Marketing campaigns continually change and evolve based on a wide range of parameters, including consumer sentiment, the economy, competitors, and even seasonality. They are also targeted towards different segments of your audience, all while supporting and reflecting the core values of your brand.

Marketing is a vast umbrella, incorporating several tools, tactics, and vibes, depending on the audience and the moment. Marketing can be heartfelt, funny, or serious. It can be any mix of content, including text, keywords, images, videos, and memes. 

Marketing can be executed with traditional offline methods, and online with digital-based tactics. Some of the most common current marketing approaches include:

Among the many methods of both online and offline marketing, the ones you use will change depending on the audience, message, and campaign goal. For example, Black Friday marketing may demand a strong burst of PPC ad campaigns to grab audience attention during a high potential, yet limited season. Email marketing is useful once you have built up a customer list, while billboard ads might be a good idea for a local business targeting a geo-specific audience.

No matter what marketing tactic you use, your brand should remain constant across all of them.

Which Comes First, Marketing or Branding?

Branding is at the core of your marketing strategy, so branding must come first. Whether a small business, startup, or large company, it is essential to clearly define who you are as a brand, before you begin to devise your specific marketing methods, tools, strategies, and tactics.

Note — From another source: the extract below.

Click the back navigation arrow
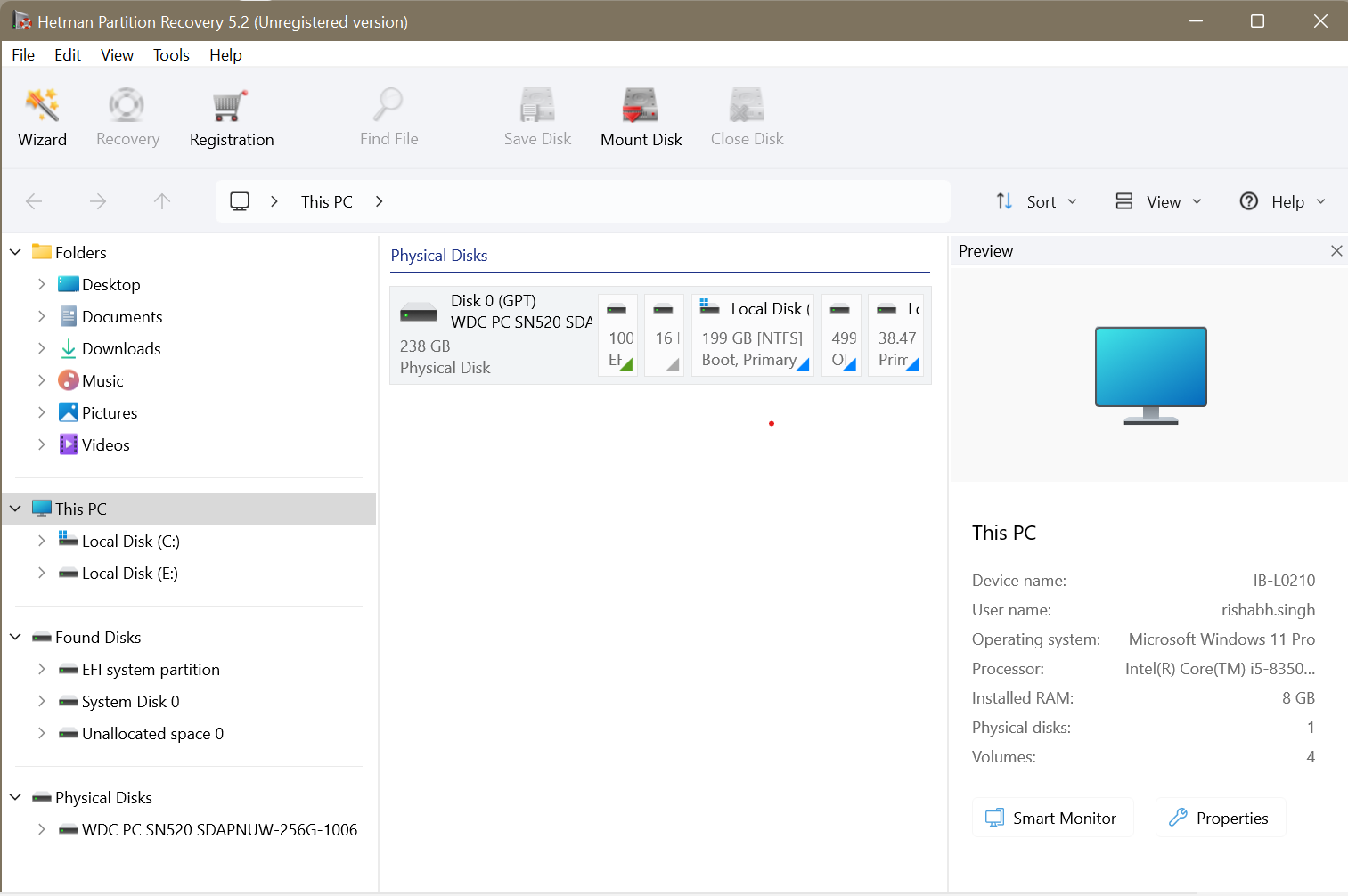 point(34,201)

Branding encompasses your company’s values, such as quality, community, convenience, communication, or an ongoing commitment to a specific need or pain point of your target audience. It underlies every move you make and every interaction with customers – every transaction, phone call, or email. Marketing is a layer above that; marketing happens in ‘campaigns’ – targeted activities that run for shorter periods, like a native ad campaign or social media campaign. In addition, some marketing tactics are longer term and ongoing, like SEO or organic social, and results take longer to achieve. 

While marketing methods will change in response to industry and cultural trends, branding should remain consistent. Even if you make adjustments to your brand, they will typically be in response to your growth or expanded services offered, and rarely an overhaul of your core principles, mission, or values.

Connecting Branding and Marketing

A company looking to increase sales and revenue could rely just on standalone marketing tactics, like SEO keyword research or paid ads. But if you want to increase awareness, engagement, and conversions, then you need strong branding too.

If customers do not feel ‘in touch’ with your brand, they won’t be as loyal, and your conversions will be lower. 

Branding is what generates a deep and ongoing connection with customers. Market competition is fierce, and there is always another company offering comparable products and services. In many cases, the most important differentiator is not the product or the price point; it is the brand. 

Without strong branding, your business may succeed, but with it, your success will be far more substantial. All strong structures must have a solid foundation. By understanding the difference between marketing and branding, and excelling in both, you can build a strong brand, and then extend your business success with the right marketing.